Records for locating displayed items
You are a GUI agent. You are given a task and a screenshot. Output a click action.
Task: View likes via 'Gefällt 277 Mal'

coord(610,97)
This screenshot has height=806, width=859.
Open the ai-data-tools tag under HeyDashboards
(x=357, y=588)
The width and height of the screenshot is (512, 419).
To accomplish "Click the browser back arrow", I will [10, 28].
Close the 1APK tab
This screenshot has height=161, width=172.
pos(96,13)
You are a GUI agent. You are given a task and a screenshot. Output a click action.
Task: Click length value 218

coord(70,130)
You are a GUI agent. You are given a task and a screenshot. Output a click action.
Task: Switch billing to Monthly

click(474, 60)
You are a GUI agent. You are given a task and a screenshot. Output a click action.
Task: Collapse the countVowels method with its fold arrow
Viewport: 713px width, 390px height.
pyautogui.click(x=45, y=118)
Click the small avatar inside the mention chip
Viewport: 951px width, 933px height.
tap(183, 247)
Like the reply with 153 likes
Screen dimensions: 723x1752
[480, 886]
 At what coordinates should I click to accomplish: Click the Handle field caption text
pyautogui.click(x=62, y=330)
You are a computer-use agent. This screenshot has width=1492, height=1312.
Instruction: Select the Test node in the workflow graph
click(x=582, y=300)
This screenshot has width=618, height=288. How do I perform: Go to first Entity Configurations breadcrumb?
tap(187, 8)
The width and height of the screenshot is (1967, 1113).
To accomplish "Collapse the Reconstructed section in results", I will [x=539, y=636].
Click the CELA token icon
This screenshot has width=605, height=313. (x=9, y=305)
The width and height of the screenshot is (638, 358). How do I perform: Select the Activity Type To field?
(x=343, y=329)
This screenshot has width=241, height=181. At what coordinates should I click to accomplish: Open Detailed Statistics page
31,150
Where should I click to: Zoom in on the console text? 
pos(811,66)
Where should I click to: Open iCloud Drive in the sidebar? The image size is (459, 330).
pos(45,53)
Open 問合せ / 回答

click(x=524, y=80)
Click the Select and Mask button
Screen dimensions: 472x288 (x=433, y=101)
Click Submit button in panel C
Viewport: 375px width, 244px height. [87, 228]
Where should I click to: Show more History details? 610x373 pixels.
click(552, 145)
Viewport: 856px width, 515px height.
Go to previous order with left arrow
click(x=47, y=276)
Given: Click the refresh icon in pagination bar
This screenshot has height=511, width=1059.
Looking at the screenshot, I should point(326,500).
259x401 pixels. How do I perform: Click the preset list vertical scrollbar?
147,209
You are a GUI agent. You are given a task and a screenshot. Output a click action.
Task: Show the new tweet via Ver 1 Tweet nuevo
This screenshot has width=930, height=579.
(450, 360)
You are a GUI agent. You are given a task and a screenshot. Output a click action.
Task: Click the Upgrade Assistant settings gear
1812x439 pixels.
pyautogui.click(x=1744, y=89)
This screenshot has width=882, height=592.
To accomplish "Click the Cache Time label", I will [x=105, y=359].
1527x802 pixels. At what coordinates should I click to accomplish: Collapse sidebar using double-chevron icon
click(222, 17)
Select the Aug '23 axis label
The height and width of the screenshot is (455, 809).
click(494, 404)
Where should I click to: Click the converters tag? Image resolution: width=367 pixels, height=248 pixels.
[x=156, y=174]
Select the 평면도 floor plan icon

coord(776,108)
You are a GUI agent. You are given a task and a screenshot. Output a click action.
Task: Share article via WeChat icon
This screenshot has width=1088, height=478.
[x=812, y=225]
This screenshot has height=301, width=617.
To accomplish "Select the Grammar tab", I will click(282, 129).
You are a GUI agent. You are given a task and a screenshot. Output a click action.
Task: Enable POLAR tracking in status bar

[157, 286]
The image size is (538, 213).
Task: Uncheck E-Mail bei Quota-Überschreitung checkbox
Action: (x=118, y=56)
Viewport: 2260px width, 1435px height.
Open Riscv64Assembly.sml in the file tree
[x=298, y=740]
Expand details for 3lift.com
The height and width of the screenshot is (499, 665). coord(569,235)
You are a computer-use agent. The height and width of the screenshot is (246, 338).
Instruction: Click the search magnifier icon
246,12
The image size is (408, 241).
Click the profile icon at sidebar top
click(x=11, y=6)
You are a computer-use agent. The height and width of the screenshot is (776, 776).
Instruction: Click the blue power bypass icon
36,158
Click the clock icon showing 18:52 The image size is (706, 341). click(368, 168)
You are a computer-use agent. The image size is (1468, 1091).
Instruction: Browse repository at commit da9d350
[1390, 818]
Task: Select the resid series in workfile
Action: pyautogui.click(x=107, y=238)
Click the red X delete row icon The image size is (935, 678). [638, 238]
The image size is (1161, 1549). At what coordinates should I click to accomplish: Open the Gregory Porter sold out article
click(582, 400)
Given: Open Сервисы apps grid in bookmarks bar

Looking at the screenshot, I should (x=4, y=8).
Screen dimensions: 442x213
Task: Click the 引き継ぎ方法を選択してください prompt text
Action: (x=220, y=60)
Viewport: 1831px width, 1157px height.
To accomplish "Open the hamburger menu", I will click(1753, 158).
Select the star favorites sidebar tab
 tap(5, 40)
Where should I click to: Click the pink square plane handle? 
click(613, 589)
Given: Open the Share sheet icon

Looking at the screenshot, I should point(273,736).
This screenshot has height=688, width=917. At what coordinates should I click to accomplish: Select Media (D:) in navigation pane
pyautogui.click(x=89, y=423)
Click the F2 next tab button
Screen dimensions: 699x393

# TASK TO CARRY OUT:
Turn the records into a numbered list, starting with the line that contains "Click the CELA token icon" and going on through the line that contains "Viewport: 375px width, 244px", both included. Make each line one item and leave out any blank lines.

# THE SOLUTION:
1. Click the CELA token icon
2. This screenshot has width=605, height=313. (x=9, y=305)
3. The width and height of the screenshot is (638, 358). How do I perform: Select the Activity Type To field?
4. (x=343, y=329)
5. This screenshot has width=241, height=181. At what coordinates should I click to accomplish: Open Detailed Statistics page
6. 31,150
7. Where should I click to: Zoom in on the console text? 
8. pos(811,66)
9. Where should I click to: Open iCloud Drive in the sidebar? The image size is (459, 330).
10. pos(45,53)
11. Open 問合せ / 回答
12. click(x=524, y=80)
13. Click the Select and Mask button
14. Screen dimensions: 472x288 (x=433, y=101)
15. Click Submit button in panel C
16. Viewport: 375px width, 244px height. [87, 228]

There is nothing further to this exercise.